Screenshot grounding data
=== Begin Enclosure ===

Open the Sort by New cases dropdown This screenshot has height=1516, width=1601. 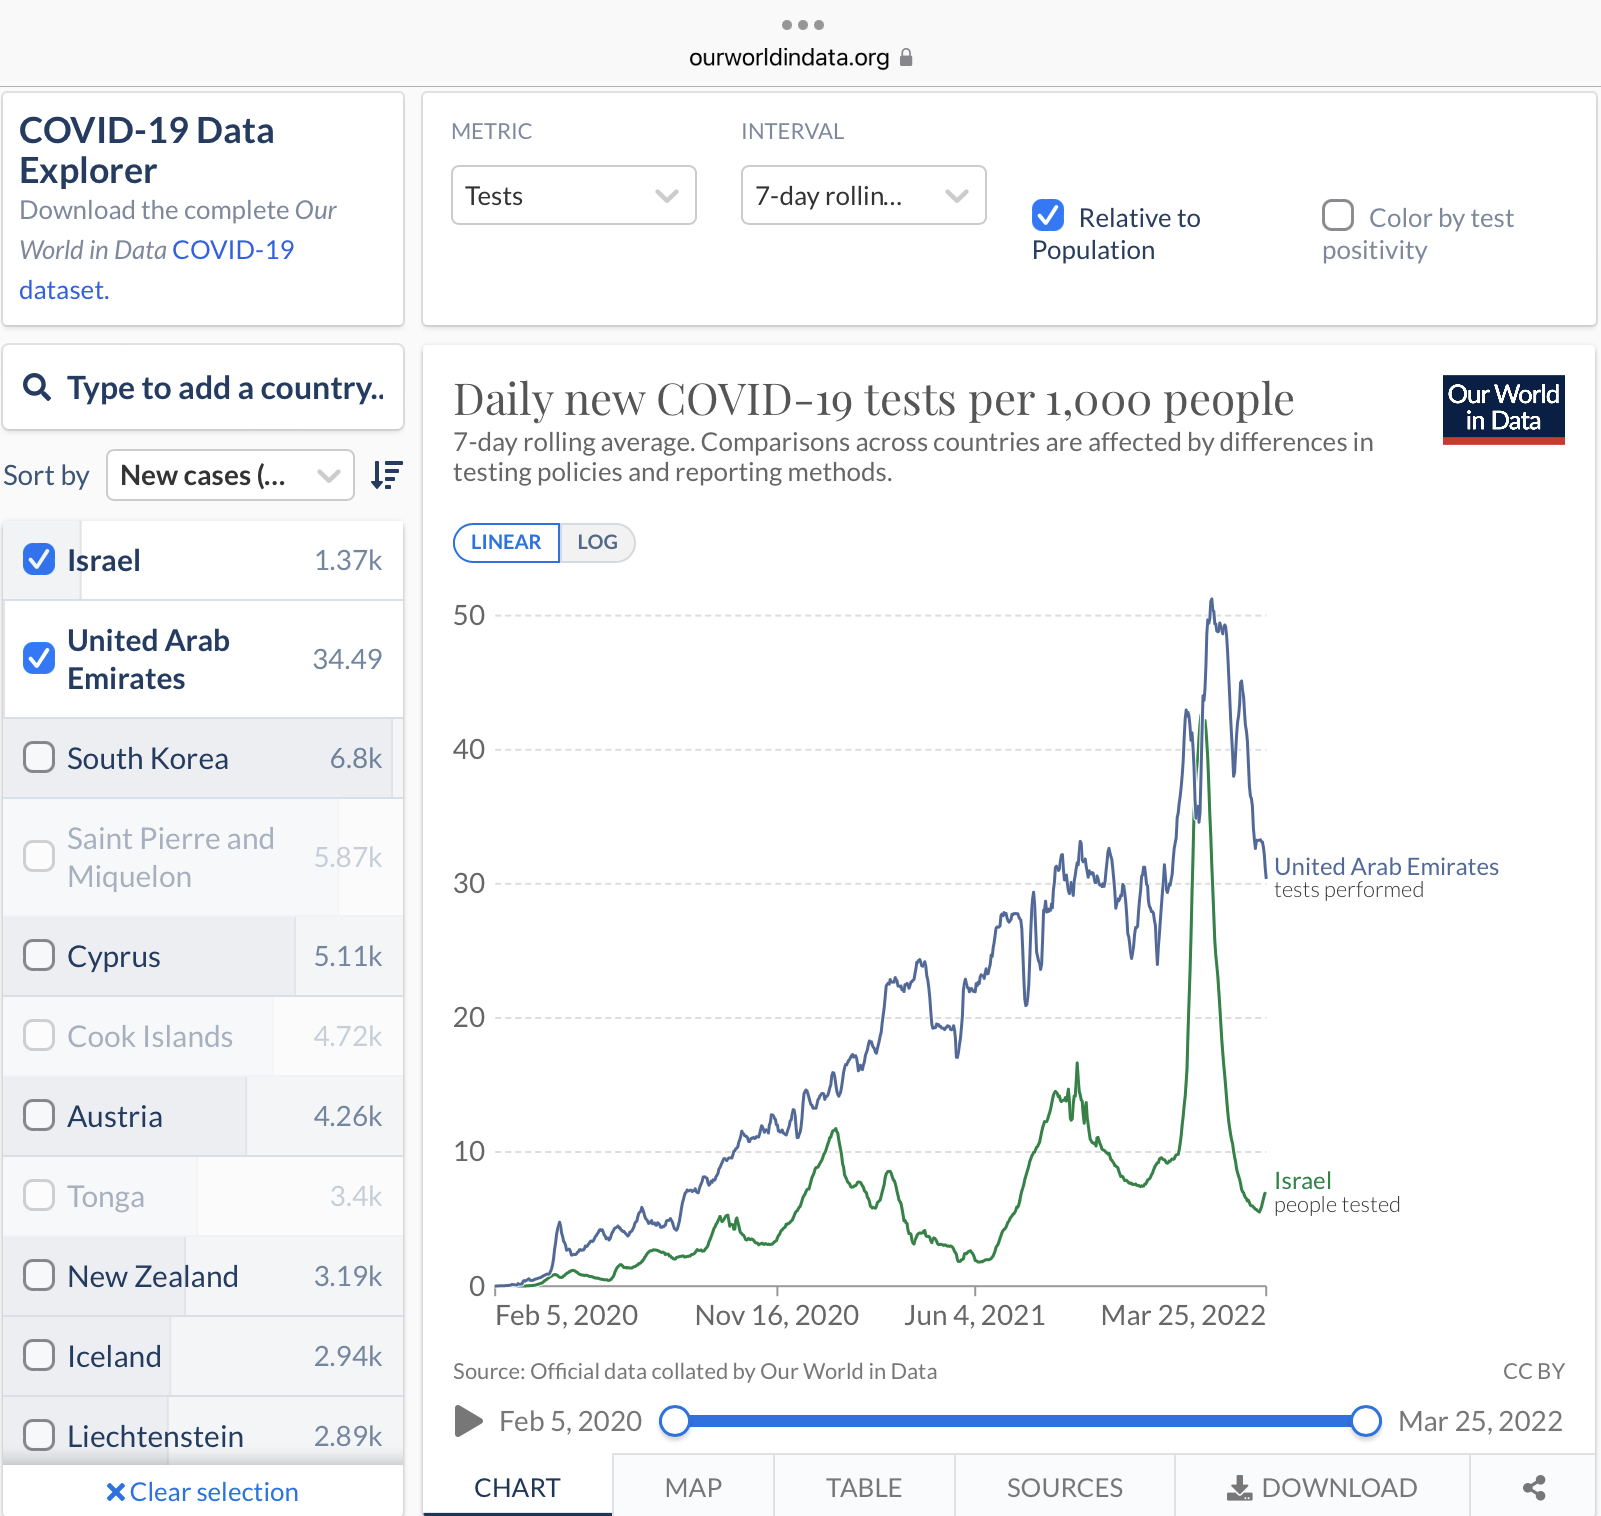click(x=230, y=475)
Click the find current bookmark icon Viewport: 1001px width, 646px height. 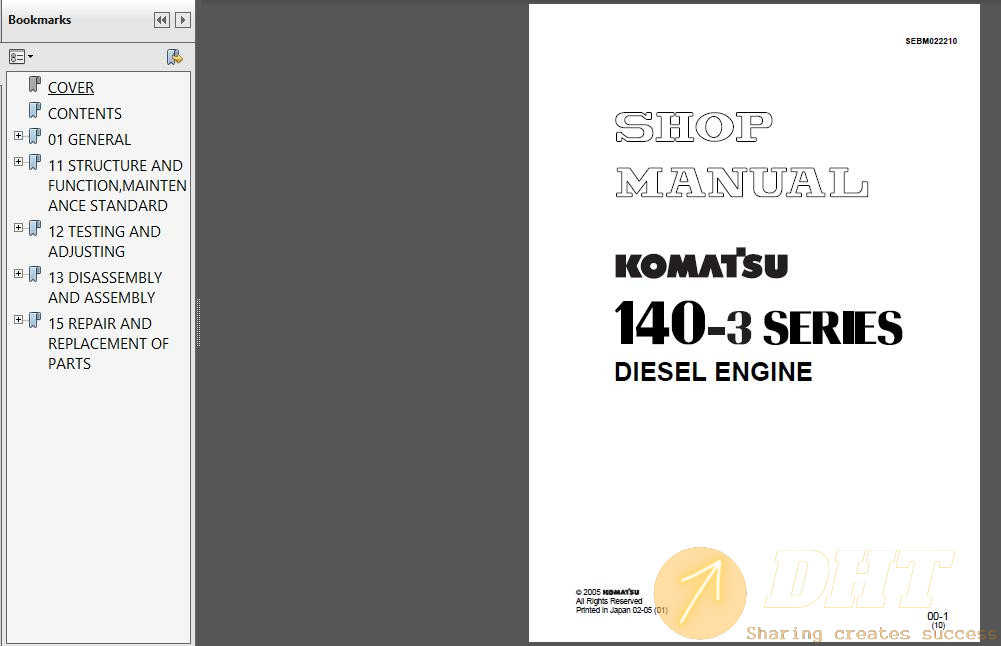click(174, 57)
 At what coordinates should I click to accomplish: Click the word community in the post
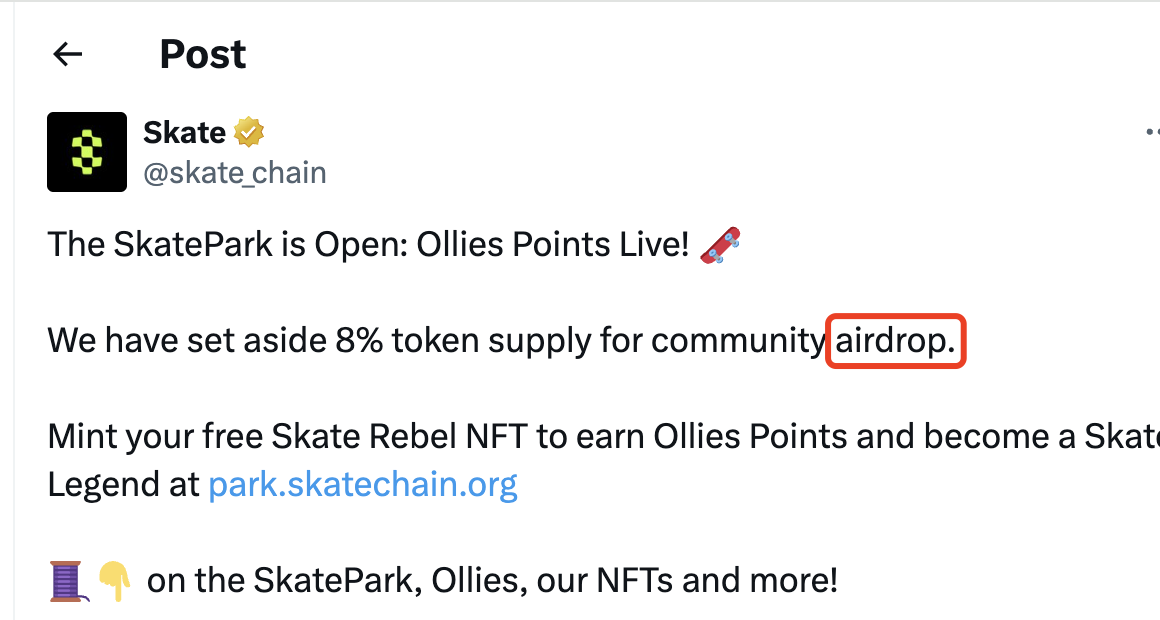pos(738,341)
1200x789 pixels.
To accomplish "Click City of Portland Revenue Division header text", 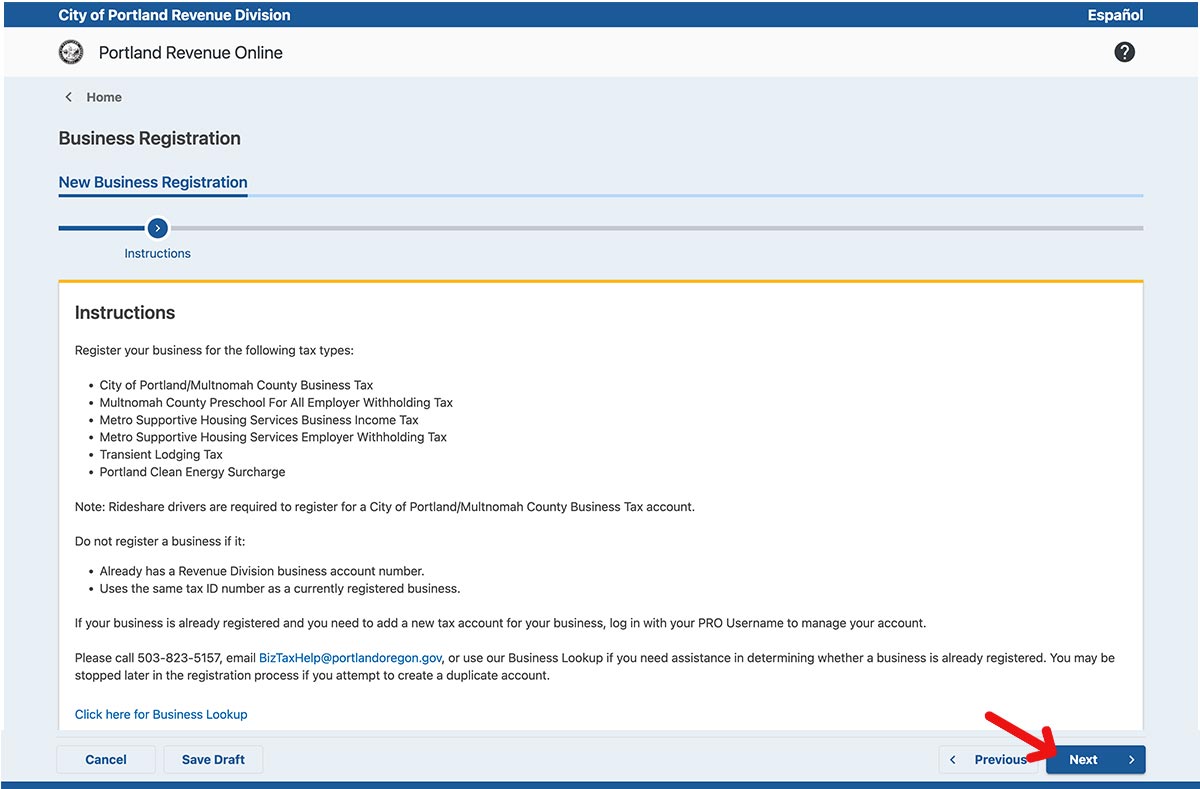I will pyautogui.click(x=174, y=15).
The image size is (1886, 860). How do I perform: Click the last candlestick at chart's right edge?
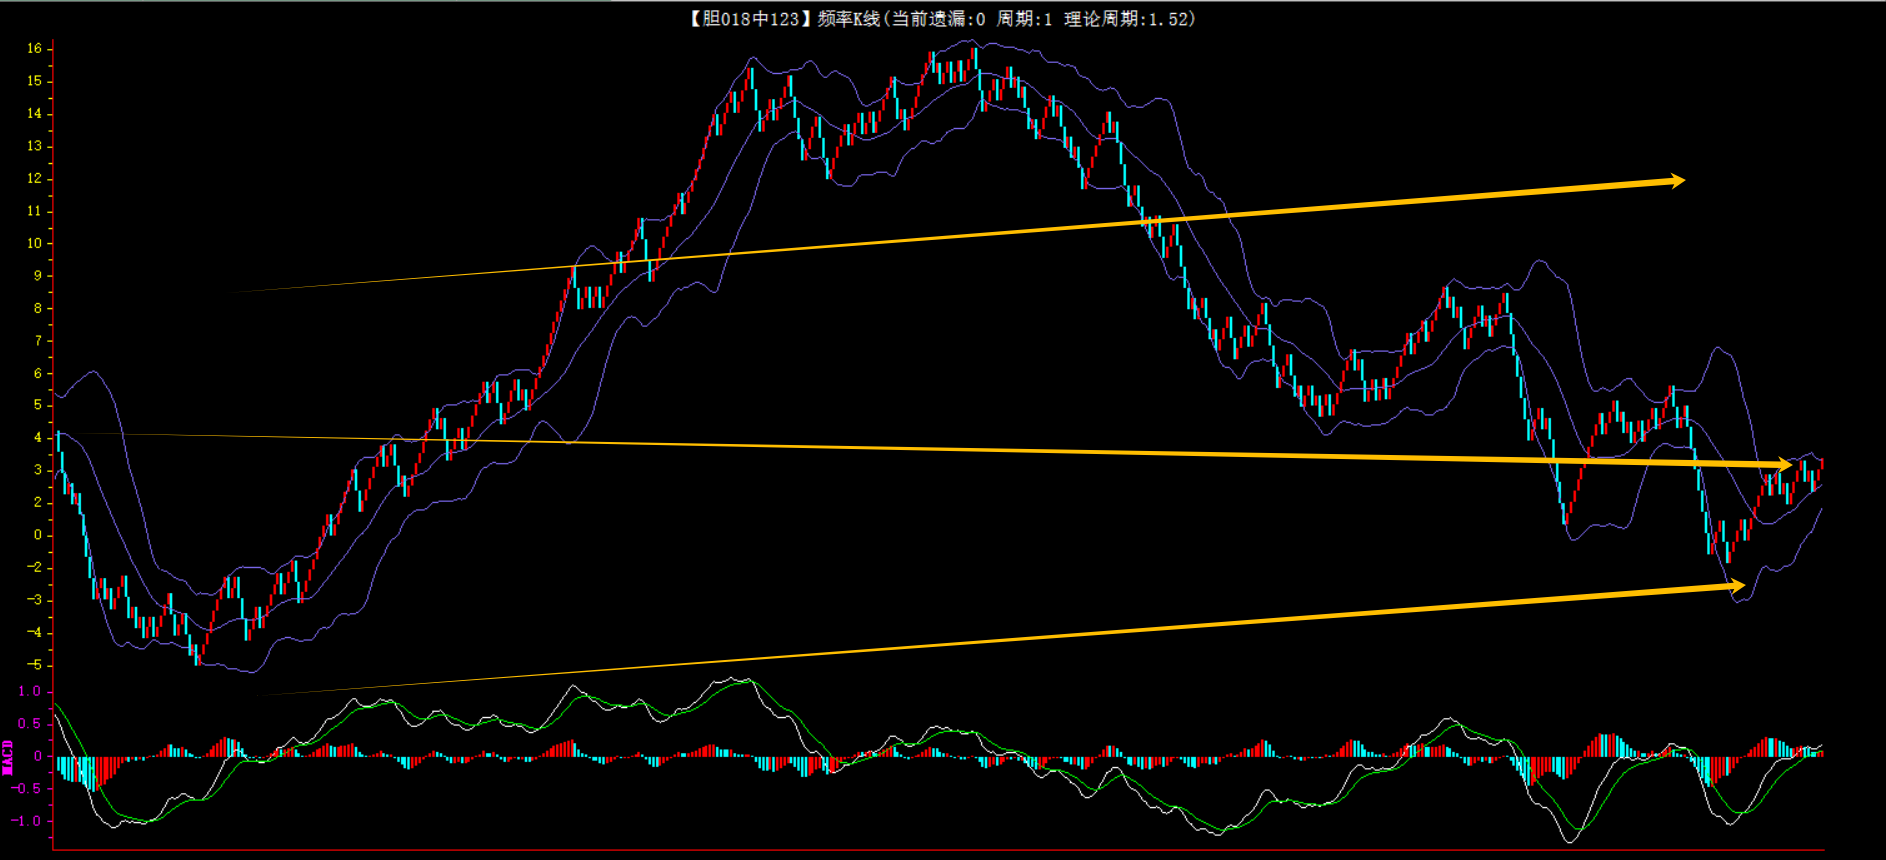[x=1822, y=463]
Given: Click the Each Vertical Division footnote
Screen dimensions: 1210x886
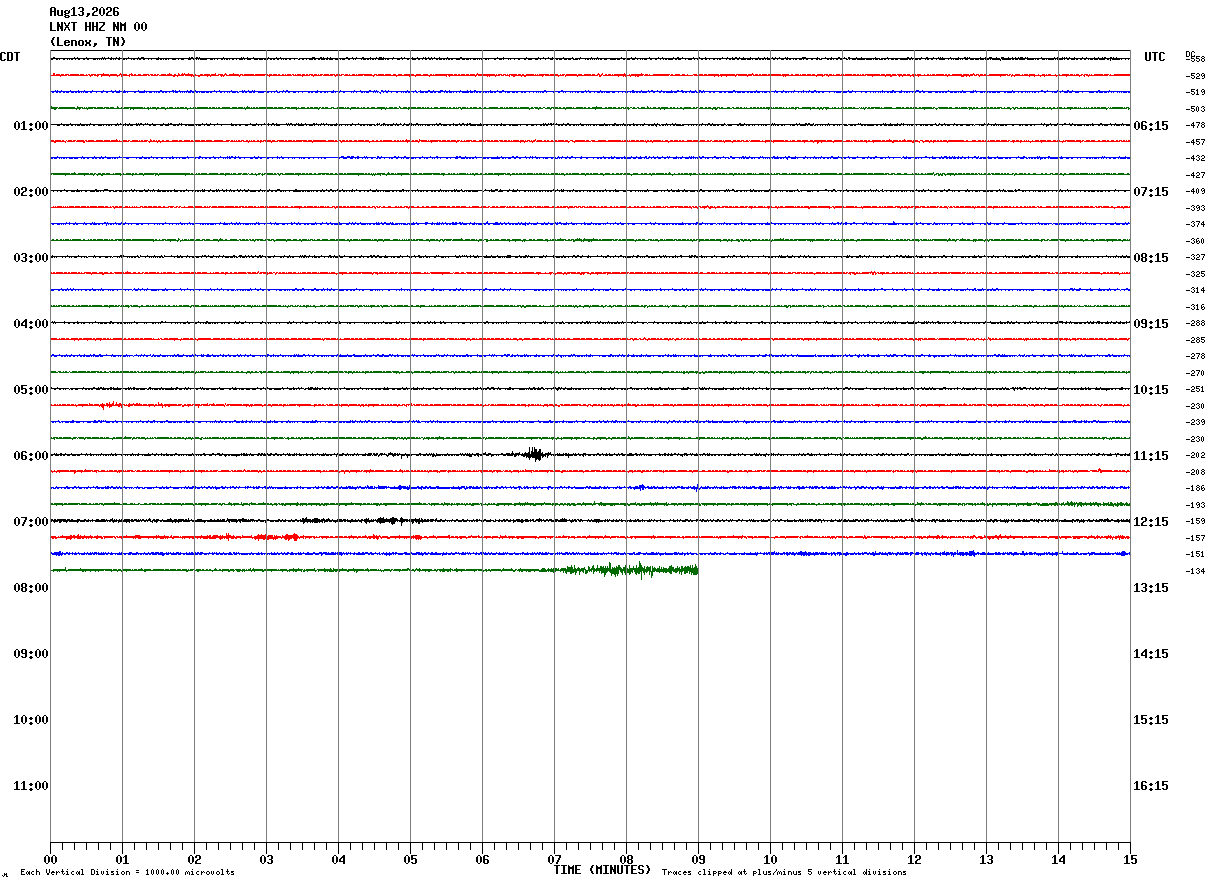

=== End Enclosure ===

REQUIRED ACTION
Your copy should hold exactly the lines from the line bearing "The image size" through the end of the data, both included, and no pictures or anything further.

OUTPUT
The image size is (1886, 860). How do I perform: Click the last candlestick at chart's right edge?
[x=1822, y=463]
Given: Click the Each Vertical Division footnote
Screen dimensions: 1210x886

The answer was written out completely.